Иван сонно кивнул и погладил густую гриву. Он уже знал, что коня зовут Темновест, что конь однотабунный с золотым, серебряным и медным конями. Знал также, что нет в свете коня краше и могучее Медногрива, один лишь Сумеречный иноходец выстоит супротив него, да где тот конь — за семью горами, за семью замками, за семью печатями.

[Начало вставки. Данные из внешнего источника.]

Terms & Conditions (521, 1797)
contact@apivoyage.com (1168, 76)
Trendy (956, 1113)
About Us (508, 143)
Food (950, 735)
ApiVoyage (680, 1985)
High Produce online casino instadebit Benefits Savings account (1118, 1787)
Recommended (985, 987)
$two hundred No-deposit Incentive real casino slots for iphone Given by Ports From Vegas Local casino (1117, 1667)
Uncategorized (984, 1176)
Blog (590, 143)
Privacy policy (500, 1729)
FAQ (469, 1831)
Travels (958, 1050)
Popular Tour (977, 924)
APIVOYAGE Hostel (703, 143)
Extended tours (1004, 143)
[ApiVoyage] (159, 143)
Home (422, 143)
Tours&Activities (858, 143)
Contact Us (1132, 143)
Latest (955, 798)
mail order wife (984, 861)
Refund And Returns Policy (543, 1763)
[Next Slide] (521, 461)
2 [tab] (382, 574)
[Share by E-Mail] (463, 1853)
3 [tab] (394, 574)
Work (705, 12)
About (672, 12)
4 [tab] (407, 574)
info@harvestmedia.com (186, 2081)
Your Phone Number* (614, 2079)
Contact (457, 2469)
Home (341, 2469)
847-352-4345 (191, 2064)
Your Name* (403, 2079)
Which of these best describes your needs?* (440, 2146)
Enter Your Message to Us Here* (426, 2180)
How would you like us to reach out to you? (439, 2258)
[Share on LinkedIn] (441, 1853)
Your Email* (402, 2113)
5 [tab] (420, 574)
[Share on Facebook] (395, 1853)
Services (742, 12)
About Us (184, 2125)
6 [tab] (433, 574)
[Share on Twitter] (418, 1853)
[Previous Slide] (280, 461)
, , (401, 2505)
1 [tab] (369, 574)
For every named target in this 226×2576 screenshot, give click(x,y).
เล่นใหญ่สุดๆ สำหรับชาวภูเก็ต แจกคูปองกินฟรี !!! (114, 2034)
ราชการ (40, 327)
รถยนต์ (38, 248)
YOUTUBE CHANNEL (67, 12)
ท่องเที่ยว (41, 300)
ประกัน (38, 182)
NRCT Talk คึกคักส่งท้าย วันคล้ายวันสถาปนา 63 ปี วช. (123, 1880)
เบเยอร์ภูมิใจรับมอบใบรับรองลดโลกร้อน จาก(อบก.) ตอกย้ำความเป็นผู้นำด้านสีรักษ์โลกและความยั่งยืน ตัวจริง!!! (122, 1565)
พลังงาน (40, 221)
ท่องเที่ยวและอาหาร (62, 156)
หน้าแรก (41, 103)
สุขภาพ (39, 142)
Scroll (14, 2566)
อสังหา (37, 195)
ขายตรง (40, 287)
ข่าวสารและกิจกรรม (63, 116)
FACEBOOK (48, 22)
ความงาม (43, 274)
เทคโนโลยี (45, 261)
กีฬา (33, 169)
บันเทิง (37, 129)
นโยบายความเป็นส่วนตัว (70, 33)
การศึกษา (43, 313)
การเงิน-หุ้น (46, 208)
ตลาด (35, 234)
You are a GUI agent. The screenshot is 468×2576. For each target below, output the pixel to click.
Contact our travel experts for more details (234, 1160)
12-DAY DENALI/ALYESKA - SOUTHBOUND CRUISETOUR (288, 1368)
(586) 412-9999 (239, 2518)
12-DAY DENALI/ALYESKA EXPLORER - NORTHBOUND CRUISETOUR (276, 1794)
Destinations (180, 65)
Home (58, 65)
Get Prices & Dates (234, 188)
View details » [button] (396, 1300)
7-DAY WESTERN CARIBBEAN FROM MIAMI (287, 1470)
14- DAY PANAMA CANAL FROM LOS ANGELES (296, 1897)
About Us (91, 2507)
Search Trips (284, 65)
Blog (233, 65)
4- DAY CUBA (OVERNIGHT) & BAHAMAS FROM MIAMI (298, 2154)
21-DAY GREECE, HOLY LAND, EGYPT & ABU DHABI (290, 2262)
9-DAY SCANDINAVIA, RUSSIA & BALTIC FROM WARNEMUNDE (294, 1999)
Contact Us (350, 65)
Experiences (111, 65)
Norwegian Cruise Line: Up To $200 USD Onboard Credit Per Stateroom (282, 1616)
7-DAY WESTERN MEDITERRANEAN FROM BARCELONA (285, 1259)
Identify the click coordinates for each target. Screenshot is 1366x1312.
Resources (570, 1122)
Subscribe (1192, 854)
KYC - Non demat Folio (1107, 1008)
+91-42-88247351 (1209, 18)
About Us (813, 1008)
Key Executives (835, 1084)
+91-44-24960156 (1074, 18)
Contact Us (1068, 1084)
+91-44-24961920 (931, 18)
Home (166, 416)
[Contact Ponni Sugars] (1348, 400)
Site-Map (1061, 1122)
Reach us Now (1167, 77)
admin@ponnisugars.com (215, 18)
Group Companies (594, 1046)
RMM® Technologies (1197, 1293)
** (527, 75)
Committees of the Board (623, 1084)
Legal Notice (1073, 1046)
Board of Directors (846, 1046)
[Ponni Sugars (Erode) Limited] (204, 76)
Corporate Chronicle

— А коню тому цены нет, — журчал голос Темнополка, — бились за него могучие государи края нашего, сколько своих коней положили, голов посносили, копий поломали — никому не покорился царь Еруслан, владыка Сумеречного царства, никому не уступил своего лучшего коня. А тому, кто сумеет коня в чистом поле словить да объездить, тому и даром отдаст. Кто же не сумеет — того царь Еруслан в одночасье жизни лишит. На десять верст к востоку высится темная стена, а в каждой версте колов по полтысячи, а на каждом колу голова молодца, который взялся коня добыть, да поймать не поймал, оседлать не оседлал, видом не увидал, слыхом не услыхал… Конь тот не простой, ветром выкован, росой выпоен. Самому царю Еруслану не покорился, под седло не встал. Осерчал царь, велел коня изловить, плетями исполосовать и в погреб глубокий заточить, под плиту каменную, за семь дверей, за семь засовов. Сколько ни ловчились коня изловить Еруслановы слуги — никому не дался конь, уходил от погони в леса темные, в луга заливные. А только вышел во поле бедный пастушок, заиграл на звонкой свирели — конь сам перед ним на коленки пал.